— start Passage given —

Nov 15 2006 Peter Morrell, Western Mail
National Grid is building a 150 mile pipeline to take liquefied natural gas 150 miles from Pembrokeshire to Gloucestershire. But work has been halted by a group of protesters at Pontardawe in the Swansea Valley. Here people with different views on the pipeline argue the pros and cons of the project
The DTI says
The UK currently needs gas for about 40% of its electricity as well as directly to heat our homes and power our industries.
After decades of being an energy island, the North Sea is in gradual decline and the UK is in transition to being a net importer. Last year we imported about 10% of our gas; the rest still came from indigenous production. By 2020 the situation is likely to be reversed, with 80-90% of our gas imported.
There is nothing unusual about being a net importer. All but Canada in the G7 is also in the same position.
To ensure security of supply for the future it is essential that we import gas from a diverse range of sources. Hence, there are a number of major import projects coming on stream.
Examples include the Langeled pipeline that will from next year provide about 20% of our gas from Norwegian gas fields, and the Milford Haven LNG import projects that could bring 20% of the gas we need from Qatar.
These are in addition to the existing interconnector with Belgium, and a new interconnector linking us to the Netherlands. The UK Government is pushing hard for the continental energy market to be liberalised to improve the flow of gas through these interconnectors.
The Energy Review which concluded in July is leading to a range of measures to help improve our energy security and to reduce the carbon emissions resulting from our energy use. These included new support for offshore renewables, removing unnecessary barriers to new nuclear power stations and cleaning up how we use traditional fossil fuels such as gas.
Right across Wales, from Milford Haven in Pembrokeshire to Tirley near the border in Gloucestershire, thousands of people are waking up to find themselves cast as inconvenient bit part players in one of the world's biggest infrastructure projects.
A tiny handful noticed the 3cm square adverts in their local press that passed for the project's public consultation, but most of us only heard about it for the first time when planning permissions had already been hurried through and diggers were arriving at the end of the garden.
Farmers the length of the pipe were told their land would be compulsorily purchased if they did not sell up at the price set by National Grid.
Two massive LNG terminals in Milford Haven will, between them, import about 25% of the UK's gas needs by 2012. The gas will arrive in Pembrokeshire in liquid form from the Middle East on the biggest liquid gas tankers ever built. It will then be turned back into natural gas in Pembrokeshire and pumped at high pressure into a brand new 4ft diameter pipeline that stretches 115 miles across Wales to England.

— end Passage given —

→ **Problems and tasks**
**a)** What diameter does the gas pipeline article give for the new pipeline across Wales?
**b)** Continue the gas pipeline article from its last sentence.

— start Provided information —

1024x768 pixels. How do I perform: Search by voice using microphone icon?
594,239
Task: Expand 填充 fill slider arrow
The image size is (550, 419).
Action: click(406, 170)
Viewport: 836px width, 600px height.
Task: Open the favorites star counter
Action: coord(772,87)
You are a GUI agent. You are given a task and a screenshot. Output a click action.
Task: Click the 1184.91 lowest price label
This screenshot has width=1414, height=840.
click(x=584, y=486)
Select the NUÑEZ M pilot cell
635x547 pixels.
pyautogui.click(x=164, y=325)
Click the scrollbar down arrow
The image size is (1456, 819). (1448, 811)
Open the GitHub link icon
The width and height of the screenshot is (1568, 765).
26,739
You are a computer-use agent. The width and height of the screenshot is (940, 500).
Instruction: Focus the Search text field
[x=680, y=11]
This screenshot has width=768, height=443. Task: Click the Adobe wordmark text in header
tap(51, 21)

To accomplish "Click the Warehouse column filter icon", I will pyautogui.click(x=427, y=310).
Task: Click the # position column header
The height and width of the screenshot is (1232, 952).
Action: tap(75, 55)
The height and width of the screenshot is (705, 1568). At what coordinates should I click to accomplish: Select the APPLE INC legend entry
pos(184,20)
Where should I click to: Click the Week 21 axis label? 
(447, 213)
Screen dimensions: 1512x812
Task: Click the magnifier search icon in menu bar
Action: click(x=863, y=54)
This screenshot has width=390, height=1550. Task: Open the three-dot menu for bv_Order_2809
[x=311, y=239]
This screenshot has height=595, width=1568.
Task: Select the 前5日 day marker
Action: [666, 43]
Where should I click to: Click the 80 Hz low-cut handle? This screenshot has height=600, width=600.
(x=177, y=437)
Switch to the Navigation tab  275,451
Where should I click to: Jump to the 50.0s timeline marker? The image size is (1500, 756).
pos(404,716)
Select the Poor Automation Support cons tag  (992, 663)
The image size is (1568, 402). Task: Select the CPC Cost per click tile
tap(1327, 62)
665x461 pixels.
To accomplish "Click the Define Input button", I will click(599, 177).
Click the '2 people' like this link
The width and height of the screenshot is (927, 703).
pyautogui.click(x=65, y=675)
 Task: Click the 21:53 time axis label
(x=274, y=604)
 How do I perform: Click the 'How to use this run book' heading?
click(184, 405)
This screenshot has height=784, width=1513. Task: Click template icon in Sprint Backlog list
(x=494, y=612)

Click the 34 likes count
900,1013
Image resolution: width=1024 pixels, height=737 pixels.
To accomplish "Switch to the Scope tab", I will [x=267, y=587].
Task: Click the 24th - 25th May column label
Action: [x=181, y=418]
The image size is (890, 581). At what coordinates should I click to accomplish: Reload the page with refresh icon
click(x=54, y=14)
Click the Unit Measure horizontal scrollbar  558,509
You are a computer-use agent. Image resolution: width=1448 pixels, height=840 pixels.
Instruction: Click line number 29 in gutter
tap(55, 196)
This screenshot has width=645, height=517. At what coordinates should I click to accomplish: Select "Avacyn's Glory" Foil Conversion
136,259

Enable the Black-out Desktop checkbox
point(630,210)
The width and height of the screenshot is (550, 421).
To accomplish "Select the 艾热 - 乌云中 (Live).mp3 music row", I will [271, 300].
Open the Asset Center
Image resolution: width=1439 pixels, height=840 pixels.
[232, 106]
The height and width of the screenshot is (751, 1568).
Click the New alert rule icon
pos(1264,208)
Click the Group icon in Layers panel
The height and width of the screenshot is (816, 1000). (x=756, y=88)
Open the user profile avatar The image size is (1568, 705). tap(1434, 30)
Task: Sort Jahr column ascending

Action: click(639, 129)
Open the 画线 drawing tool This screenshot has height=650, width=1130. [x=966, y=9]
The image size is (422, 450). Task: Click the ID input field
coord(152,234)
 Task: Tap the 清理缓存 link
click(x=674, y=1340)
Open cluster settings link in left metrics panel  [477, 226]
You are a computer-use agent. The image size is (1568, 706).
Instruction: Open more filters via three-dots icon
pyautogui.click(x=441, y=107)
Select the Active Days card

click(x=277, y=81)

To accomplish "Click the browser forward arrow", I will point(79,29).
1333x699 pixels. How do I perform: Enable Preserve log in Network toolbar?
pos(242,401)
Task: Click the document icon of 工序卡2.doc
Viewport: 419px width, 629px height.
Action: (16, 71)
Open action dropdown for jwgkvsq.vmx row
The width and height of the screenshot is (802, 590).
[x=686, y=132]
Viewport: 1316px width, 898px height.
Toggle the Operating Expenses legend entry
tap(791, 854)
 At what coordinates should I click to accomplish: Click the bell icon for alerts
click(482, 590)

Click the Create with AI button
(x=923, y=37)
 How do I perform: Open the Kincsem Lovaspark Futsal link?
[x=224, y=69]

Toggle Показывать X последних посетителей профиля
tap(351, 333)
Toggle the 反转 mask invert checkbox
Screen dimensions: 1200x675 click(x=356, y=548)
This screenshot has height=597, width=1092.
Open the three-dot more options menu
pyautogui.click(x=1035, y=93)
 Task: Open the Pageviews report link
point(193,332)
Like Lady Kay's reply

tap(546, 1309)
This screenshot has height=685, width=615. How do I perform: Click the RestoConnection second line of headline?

— end Provided information —

→ **Final results**
**a)** 4ft

**b)**
The project is being hailed as the hi-tech, forward-looking solution to the problem of Britain's declining North Sea Gas reserves, but in fact it is a fossil fuel dinosaur that has exposed systemic corruption and safety failures right across Wales and Whitehall.
As early as 2002 retired tanker pilots with many years of experience on the Milford Haven waterway, decorated for their service to the industry, were expressing grave safety reservations about the project. These concerns were quite properly referred to the relevant Ministers. The letters went unanswered - the Department for Transport later claimed that they had been 'lost in the system'.
The former Secretary of State for Wales, Lord Crickhowell, raised similar concerns in Parliament and directly with Ministers. To no avail.
Two members of Safe Haven have taken the Pembrokeshire local authorities to court in an attempt to force them to take account of the fact that no proper LNG marine risk assessments were ever made available to democratically elected decision-makers.
Those same councils have fought tooth and nail for the right not to take marine safety into account. Incredibly, the High Court and the Court of Appeal have agreed that marine safety is not the concern of democratic representatives. It is solely for the Milford Haven Port Authority, a financial beneficiary of the project, to decide, what, if any, assessment is necessary.
The Welsh Assembly Government received hundreds of letters begging them to intervene and insist that marine and pipeline safety reports be published. WAG said that the world's third biggest infrastructure project was a 'local matter' for the Pembrokeshire authorities with no impact beyond its site boundary.
The 'national need' is constantly cited in the project's favour, yet there is no real national need. Britain is awash with gas given the sheer scale of alternative projects coming on stream. Much of the gas that will come through Milford may end up for export. A modest move towards energy conservation would remove the need for the Milford Project entirely.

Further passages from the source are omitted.